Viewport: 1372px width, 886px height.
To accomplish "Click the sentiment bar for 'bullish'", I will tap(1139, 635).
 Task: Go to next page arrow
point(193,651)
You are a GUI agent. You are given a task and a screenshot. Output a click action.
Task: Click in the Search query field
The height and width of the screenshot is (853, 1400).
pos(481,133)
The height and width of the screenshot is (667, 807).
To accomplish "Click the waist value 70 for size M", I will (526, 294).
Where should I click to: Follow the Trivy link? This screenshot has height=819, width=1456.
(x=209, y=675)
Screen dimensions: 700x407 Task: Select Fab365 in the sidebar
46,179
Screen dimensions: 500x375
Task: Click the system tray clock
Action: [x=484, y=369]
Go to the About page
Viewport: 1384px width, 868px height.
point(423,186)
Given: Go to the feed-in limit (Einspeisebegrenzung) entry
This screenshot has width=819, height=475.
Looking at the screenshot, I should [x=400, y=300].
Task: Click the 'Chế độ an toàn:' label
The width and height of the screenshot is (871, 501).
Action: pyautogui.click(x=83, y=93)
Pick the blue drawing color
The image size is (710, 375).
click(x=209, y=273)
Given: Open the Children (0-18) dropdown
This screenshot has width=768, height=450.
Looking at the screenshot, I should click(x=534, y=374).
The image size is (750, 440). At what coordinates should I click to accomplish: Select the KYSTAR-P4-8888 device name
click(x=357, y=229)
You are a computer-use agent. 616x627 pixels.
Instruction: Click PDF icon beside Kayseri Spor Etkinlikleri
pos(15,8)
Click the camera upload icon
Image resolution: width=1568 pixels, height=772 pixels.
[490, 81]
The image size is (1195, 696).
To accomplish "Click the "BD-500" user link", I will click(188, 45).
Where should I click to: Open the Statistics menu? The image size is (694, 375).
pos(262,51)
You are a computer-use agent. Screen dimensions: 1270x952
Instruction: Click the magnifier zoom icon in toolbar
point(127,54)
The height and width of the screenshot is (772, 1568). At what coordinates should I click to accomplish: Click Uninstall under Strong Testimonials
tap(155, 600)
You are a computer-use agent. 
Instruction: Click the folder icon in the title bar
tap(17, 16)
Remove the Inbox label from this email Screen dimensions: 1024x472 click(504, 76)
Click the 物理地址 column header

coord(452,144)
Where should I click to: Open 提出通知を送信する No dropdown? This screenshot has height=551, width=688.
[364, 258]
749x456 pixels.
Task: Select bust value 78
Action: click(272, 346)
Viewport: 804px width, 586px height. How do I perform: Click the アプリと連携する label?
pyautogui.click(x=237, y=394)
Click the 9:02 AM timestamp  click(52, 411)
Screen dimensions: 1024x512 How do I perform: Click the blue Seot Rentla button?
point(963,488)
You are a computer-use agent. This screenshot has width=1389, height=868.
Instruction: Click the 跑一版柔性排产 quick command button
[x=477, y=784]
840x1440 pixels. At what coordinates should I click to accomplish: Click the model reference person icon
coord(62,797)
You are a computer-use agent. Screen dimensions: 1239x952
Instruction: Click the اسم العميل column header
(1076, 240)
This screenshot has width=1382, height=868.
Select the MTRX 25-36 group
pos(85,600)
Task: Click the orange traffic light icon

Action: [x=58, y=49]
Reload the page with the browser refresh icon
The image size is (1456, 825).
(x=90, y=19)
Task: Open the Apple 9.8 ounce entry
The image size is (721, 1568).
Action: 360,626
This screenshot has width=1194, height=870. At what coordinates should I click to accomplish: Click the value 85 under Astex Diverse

▸ WHAT THE EXERCISE ASKS: Lines with the word "will" in them: report all of these from the listing above.

▸ TASK RESPONSE:
To accomplish "Click the sentiment bar for 'bullish'", I will tap(1139, 635).
To accomplish "Click the waist value 70 for size M", I will (526, 294).
To accomplish "Click the "BD-500" user link", I will click(188, 45).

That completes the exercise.